# Source passage:
----------------

Our Order accomplishes several things. First, the kind of detail that we always make it a point to provide in our enforcement orders exposes Wells Fargo’s illegal misconduct, including its scale, for all to see for themselves. It has spawned vigorous public scrutiny over the past two weeks that no doubt will continue.

Second, the Order helps answer one question that many of you have asked me from time to time: what does the term “abusive” mean in our governing statute? Although we have been careful in analyzing all the ramifications of that new term, we did not hesitate for one minute to apply it emphatically to what we found here. In this matter, Wells Fargo engaged in abusive conduct toward its customers and consumers. We have said so, and executives, shareholders, and investors throughout the financial system will now have to consider what that means in their efforts to address their own cultures and practices going forward.

----------------

# Recorded data:

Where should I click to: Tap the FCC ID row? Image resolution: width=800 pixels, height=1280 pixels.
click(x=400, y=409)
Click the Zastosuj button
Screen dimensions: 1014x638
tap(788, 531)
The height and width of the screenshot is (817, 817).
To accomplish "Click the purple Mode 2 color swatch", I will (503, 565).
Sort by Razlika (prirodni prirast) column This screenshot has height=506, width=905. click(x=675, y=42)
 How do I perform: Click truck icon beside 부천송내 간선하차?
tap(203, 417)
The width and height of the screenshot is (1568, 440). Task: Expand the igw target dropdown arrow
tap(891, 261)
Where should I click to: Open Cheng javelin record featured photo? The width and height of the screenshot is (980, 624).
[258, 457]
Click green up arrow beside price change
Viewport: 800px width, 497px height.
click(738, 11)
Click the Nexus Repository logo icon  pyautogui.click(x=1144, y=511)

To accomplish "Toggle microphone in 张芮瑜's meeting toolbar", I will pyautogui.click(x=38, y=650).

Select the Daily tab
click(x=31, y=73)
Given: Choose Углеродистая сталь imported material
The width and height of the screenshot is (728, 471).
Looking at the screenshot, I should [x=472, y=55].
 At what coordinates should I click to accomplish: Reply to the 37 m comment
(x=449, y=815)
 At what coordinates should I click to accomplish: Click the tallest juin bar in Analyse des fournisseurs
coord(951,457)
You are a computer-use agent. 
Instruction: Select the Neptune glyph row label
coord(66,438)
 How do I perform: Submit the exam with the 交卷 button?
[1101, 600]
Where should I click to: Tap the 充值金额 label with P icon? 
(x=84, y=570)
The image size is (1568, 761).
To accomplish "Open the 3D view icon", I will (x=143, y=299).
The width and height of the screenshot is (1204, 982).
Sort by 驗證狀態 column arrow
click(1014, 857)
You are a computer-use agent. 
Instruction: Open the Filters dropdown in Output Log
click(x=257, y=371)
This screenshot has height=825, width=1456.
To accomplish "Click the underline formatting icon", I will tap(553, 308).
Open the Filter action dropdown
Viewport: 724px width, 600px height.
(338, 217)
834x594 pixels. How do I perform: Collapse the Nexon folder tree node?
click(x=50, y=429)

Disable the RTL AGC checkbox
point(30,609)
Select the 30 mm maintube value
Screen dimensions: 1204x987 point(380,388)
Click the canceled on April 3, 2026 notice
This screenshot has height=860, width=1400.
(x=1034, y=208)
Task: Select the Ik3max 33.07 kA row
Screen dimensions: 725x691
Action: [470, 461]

----------------

# Instruction 1:
In the passage on the Wells Fargo enforcement order, copy out everything from "Second, the Order" down to "practices going forward." word for word.
# Instruction 2:
According to the passage on the Wells Fargo enforcement order, over what period has the public scrutiny prompted by the Order taken place so far?
# Instruction 3:
Continue the passage on the Wells Fargo enforcement order, picking up right after its final sentence.

# Exercise response 1:
Second, the Order helps answer one question that many of you have asked me from time to time: what does the term “abusive” mean in our governing statute? Although we have been careful in analyzing all the ramifications of that new term, we did not hesitate for one minute to apply it emphatically to what we found here. In this matter, Wells Fargo engaged in abusive conduct toward its customers and consumers. We have said so, and executives, shareholders, and investors throughout the financial system will now have to consider what that means in their efforts to address their own cultures and practices going forward.

# Exercise response 2:
Over the past two weeks.

# Exercise response 3:
Third, we have ensured that all consumers who suffered financial harm as a result of these practices will be fully compensated for that harm. Wells Fargo is required to set aside $5 million to cover all of that, and if it turns out to exceed $5 million, the bank will cover that as well.

Fourth, we levied upon Wells Fargo a fine of $100 million, the largest fine by far that the Consumer Bureau has imposed on any financial company to date. Some have said it should have been higher, others have said it should have been lower. All told, the bank will pay $185 million in fines for the illegal actions of these employees. That is a dramatic amount as compared to the actual financial harm to consumers, but it is justified here by the outrageous and abusive nature of these fraudulent practices on such an enormous scale. As for whether we have done enough here, it is notable that the Order is generating considerable consequences, including market effects, shareholder activity, further potential lawsuits, and follow-up investigations by other public officials that may be either civil or criminal in nature.

Fifth, the Order requires independent consultants to be installed at Wells Fargo to complete all further work on this matter, to ensure that all consumers are fully compensated, and to ensure that changes in the bank’s sales practices are fully implemented to ensure that these types of misconduct do not recur. Both the top executives at Wells Fargo and its Board of Directors will be directly engaged in this work. If the independent consultants identify any further issues or concerns, we will address those as well.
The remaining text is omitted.